The clock has run out of excuses in Los Angeles. In Year Four of the Lincoln Riley era, USC is no longer a rebuilding project. The Coliseum faithful don’t want promises, they want proof. To compete in the Big Ten and chase championships, the Trojans must do more than flash talent; they must become something Riley has yet to fully deliver at USC: a complete football team. The season opener against Missouri State may look routine, but for far too long the Trojans have been talented yet fragile, explosive yet inconsistent, capable of highlight moments but undone by the grind of physical football. That won’t cut it in the Big Ten. Riley’s challenge now is not just to call plays, but to forge a program that embodies grit, discipline, and resilience, a team whose character is as imposing as its talent. And that begins with the defense. The X-Factor is cohesion under new coordinator D’Anton Lynn. If last year’s leap, from 34.4 points allowed in 2023 to 24.1 in 2024, was Act One, then Act Two is about sustainability. Lynn’s defensive mind transformed UCLA into a top 15 unit, and now he inherits USC’s biggest defensive line in decades. The bodies are there. The talent is real. The question is whether Lynn can stitch them into a unit whose chemistry is as lethal as its size. The belief here is that he can; and the defense will respond under his leadership.
Offense:
Balanced and Adaptable A complete offense scores in every way possible. Balance: USC’s running backs may be Riley’s best group yet. Woody Marks is gone, but depth and speed give USC the option to pound the ball when Big Ten weather turns bitter. Efficiency: The Trojans ranked just 57th nationally in red-zone touchdown percentage (59.5%) in 2024, far too low for a Riley offense. That number must climb. Adaptability: QB Jayden Maiava’s seven turnovers in the final four games of 2024, including three pick-sixes, cannot repeat.
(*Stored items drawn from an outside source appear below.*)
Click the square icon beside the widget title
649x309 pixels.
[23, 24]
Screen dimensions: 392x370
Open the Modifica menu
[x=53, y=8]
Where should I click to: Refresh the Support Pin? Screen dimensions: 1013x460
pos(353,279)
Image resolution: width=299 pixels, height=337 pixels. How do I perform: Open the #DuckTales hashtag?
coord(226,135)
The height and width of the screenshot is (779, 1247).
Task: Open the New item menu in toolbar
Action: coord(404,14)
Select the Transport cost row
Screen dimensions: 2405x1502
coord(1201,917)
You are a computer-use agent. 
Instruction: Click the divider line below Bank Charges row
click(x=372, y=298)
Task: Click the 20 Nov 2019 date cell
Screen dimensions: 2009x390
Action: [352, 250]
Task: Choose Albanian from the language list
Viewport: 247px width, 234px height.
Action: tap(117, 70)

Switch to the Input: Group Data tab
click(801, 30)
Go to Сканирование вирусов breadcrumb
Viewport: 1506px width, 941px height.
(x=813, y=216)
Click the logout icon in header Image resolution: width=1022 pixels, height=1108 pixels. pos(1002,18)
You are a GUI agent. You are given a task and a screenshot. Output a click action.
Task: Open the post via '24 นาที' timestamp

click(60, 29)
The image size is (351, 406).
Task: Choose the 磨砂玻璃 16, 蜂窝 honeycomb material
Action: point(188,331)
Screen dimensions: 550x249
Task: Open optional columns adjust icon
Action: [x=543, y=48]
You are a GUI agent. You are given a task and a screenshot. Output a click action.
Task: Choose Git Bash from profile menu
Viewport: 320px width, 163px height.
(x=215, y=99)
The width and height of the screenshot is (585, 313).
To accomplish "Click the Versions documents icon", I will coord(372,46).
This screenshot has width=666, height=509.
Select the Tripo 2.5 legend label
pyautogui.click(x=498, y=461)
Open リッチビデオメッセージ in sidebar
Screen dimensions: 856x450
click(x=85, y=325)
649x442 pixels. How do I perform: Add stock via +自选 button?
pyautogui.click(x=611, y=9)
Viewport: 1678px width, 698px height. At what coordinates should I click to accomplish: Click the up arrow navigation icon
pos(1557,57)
If Maiava struggles, the run game and tight ends must carry the load. “A complete offense doesn’t rely on one superstar it has multiplies threats.” With Ja’Kobi Lane (12 TDs in 2024) and Makai Lemon, USC has the weapons. But balance is the measure.
Defense:
Layers of Resistance Defense defines championships. Defensive Line: USC gave up 148.3 rushing yards per game in 2023. Under new DC D’Anton Lynn, that dropped to 126.7 in 2024. Still not elite, but trending. With the largest defensive front since Pete Carroll’s era, USC can now rush the passer with four. Linebackers: At 6’6”, Eric Gentry is the X-Factor, a tackling machine whose health and leadership stabilize everything. Secondary: The Trojans collected 12 interceptions last year (33rd nationally), up from seven in 2023. Kamari Ramsey anchors a group that must replace heavy turnover. “A complete defense bends rarely and breaks never.”
Depth:
Next Man Up Injuries are reality, not excuse. Can backup QB Hassan Longstreet keep the offense steady if Maiava misses time? Can a young corner like DeCarlos Nicholson (transfer from Mississippi State) survive when targeted 15 times in a row? Does the offensive line have legs left in the 4th quarter after Big Ten trench wars? A complete team doesn’t collapse when one domino falls.
Adjustments:
USC blew two second-half leads in 2024. That cannot continue. Discipline: Penalties cost USC 86 yards per game in 2024, ranking 114th nationally. That’s not Big Ten football. “A complete team reflects the personality of its coach, even under fire.”
Situational Mastery:
The Championship Edge The great ones own the small moments. Two-Minute Drill: USC managed points on just 29% of two-minute drives in 2024. Fourth and One: Converted only 53% of short-yardage situations. Crunch-Time Special Teams: Too often a liability instead of a weapon. That’s why dynasties, the early 2000s Patriots, Pete Carroll’s Trojans, Nick Saban’s Crimson Tide, didn’t just have stars. They had layers, balance, trust, and identity. The Bottom Line Lincoln Riley has had time. He’s had recruiting classes, transfer portal swings, NIL adjustments, and staff hires. USC’s 2025 roster is as big, physical, and talented as it has been in decades. But the Big Ten won’t forgive incompleteness. In 2025, Riley must finally deliver the team USC fans have waited for, one with no weak links. This year is not about style points or excuses. It’s about being complete. Point blank. Period.